« is there a possibility that laundry can be redeemed as an art, a cultural form? if there is an aesthetic of cookery, can there be an aesthetic of the care and cleaning of clothing! »

aritha van herk, “invisibled laundry,” signs 27(3), 2002

 Is there a possibility that laundry can be redeemed as an art, a cultural form? If there is an aesthetic of cookery, can there be an aesthetic of the care and cleaning of clothing! Certainly, laundering metonymizes an inherent pleasure in comfort, cleanliness as declared good, frequently emblematic of health or wealth or sexual continence. Nothing is so charming as the well-scrubbed child dressed in clean clothes, a physical embodiment of innocence and hope.
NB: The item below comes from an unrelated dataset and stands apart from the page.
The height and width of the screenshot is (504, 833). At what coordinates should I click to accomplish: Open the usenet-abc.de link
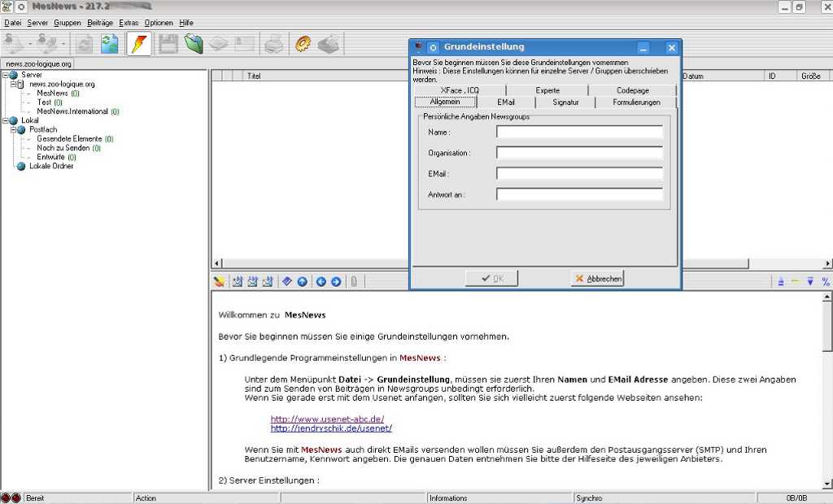click(x=327, y=419)
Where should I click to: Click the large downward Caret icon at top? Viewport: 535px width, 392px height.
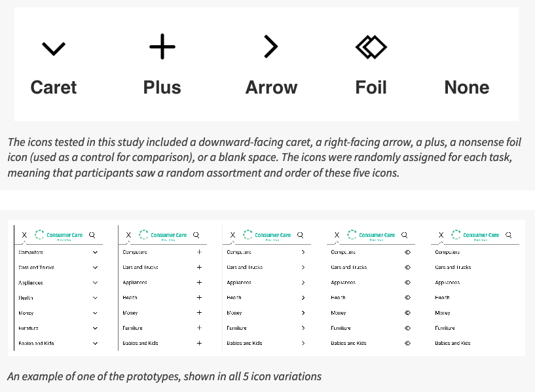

But the conjunction between theoretical and practical activity does not fit well with the work's metaphorical import.Yes, there is beauty observable in the "random ballet" (Busch 1999, 69) of the clothesline, but can that beauty inscribe the dead weight of tired arms lifting and pegging dozens of wet sheets?Laundry persists as a metaphor for secrets, and tied to its degenerate reputation is laundry's implicit association with the erotic. Of course, because laundry deals with the most private and suggestive articles of apparel, it rubs elbows with fetishism. Further, the physical situation of women washing has traditionally been seen as a site of opportunity (Odys-seus again!): "Wherever women were found in isolation, there was the potential for rendezvous. Throughout history, the place where laundry gets done-be it by the creek or in a freestanding shed-has been the province of a courtship" (Busch 1999, 62). And so, doing the laundry came to be associated with sexual experimentation and freedom. "Typical meeting places for women alone, like public laundries and spinning rooms, were feared to give rise to slander and intrigue and secret liaisons" (Warner 1994, 35). In the laundry, stories were produced and reproduced. This space, then, can be read as imaginatively dangerous, breeding a miasma of fictional and sexual exhalations. In contemporary terms, too, the laundromat (Margaret Atwood's novel The Edible Woman [1969], the film My Beautiful Laudrette [1985]) becomes a safe place for cruising: "just by glancing at a woman's wash, [a man] could discern the relevant facts of her life" (Busch 1999, 63).